ASSIGNMENT>
Your answer must contain each line of the listing in which "dimensions" appears, copied in full.

[[ INPUT DATA open ]]

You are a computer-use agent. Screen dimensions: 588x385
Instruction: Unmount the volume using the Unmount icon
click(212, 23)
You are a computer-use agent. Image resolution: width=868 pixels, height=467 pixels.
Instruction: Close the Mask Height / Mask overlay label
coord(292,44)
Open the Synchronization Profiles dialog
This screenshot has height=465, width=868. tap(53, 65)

[[ INPUT DATA closed ]]
[[ INPUT DATA open ]]

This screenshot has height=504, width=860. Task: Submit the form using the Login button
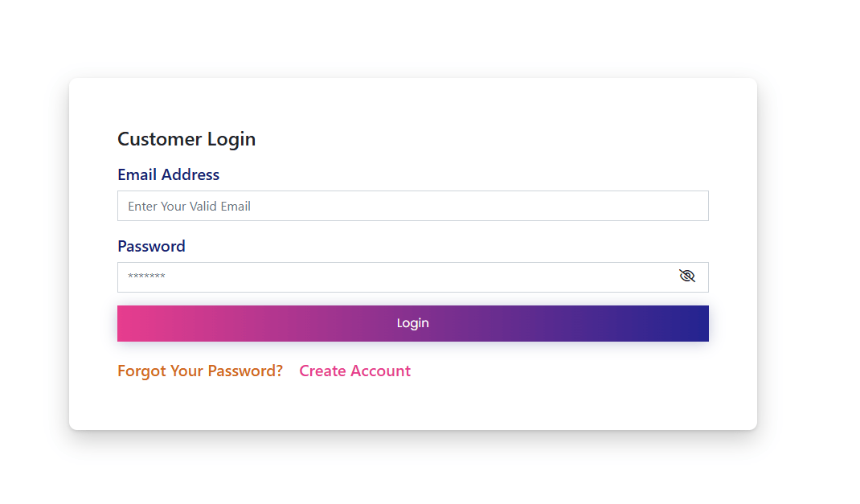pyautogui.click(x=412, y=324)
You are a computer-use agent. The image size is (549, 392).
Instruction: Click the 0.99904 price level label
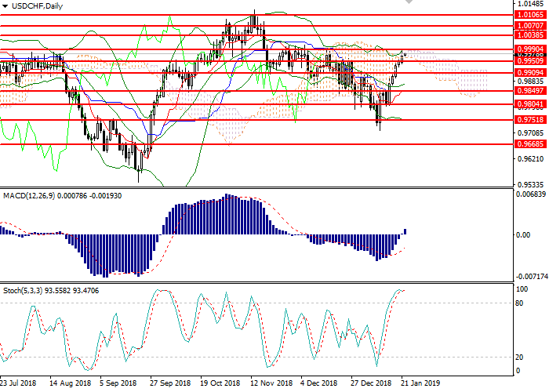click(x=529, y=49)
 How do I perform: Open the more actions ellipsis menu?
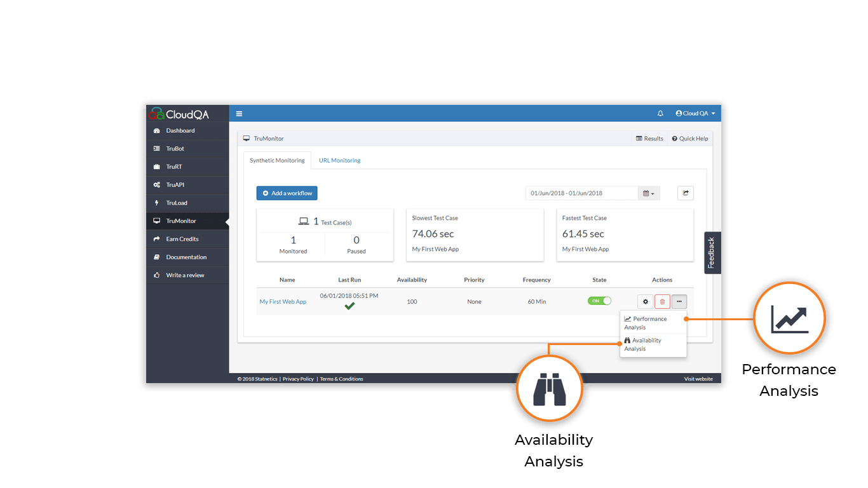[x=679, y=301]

[[ INPUT DATA closed ]]
[[ INPUT DATA open ]]

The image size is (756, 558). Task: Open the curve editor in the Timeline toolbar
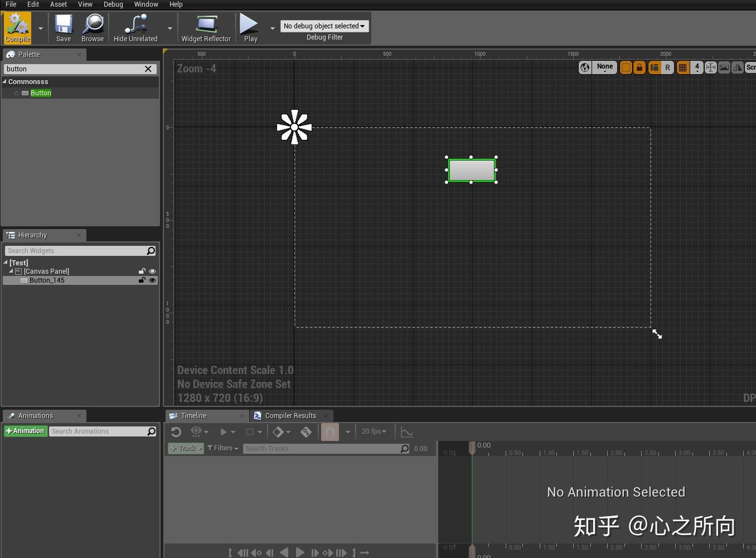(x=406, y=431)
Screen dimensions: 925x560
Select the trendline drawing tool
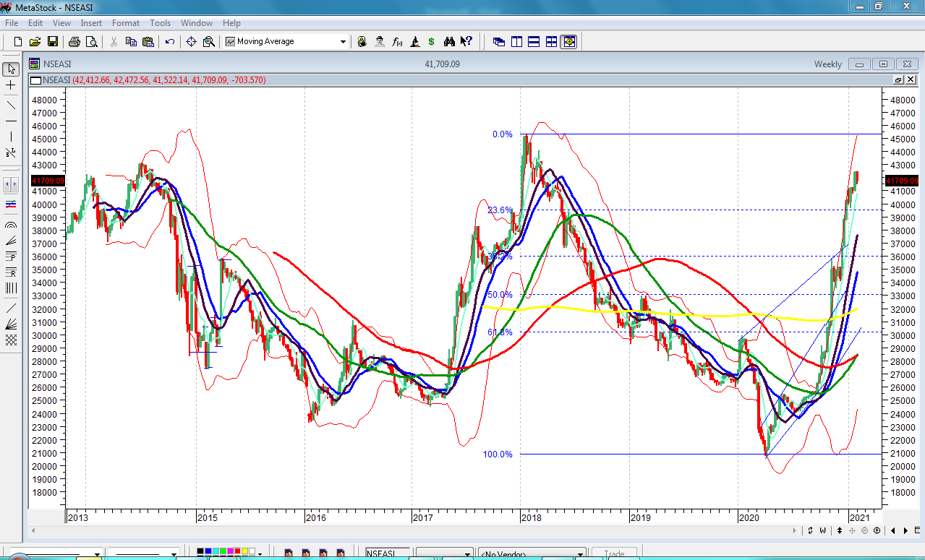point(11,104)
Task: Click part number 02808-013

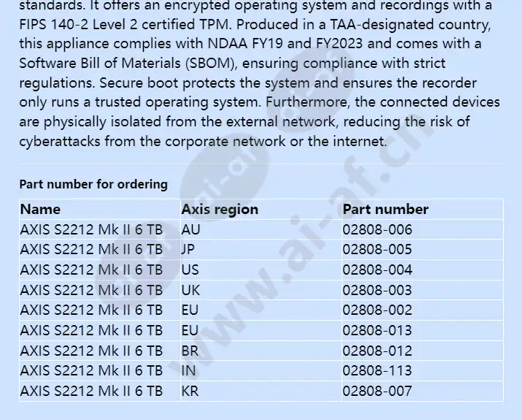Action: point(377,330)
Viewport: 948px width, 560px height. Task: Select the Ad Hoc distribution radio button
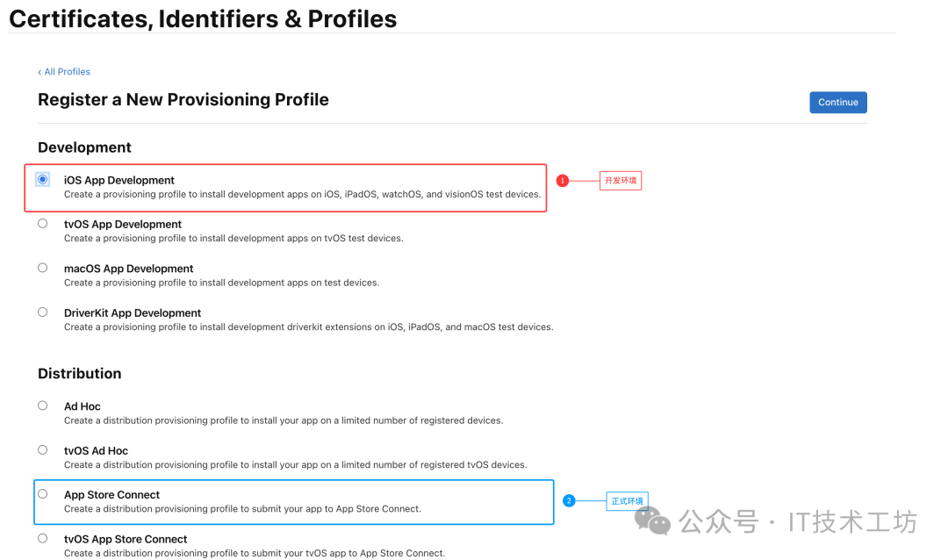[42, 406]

[[ INPUT DATA closed ]]

RESULT>
You are a computer-use agent. Screen dimensions: 588x385
Screen dimensions: 925x560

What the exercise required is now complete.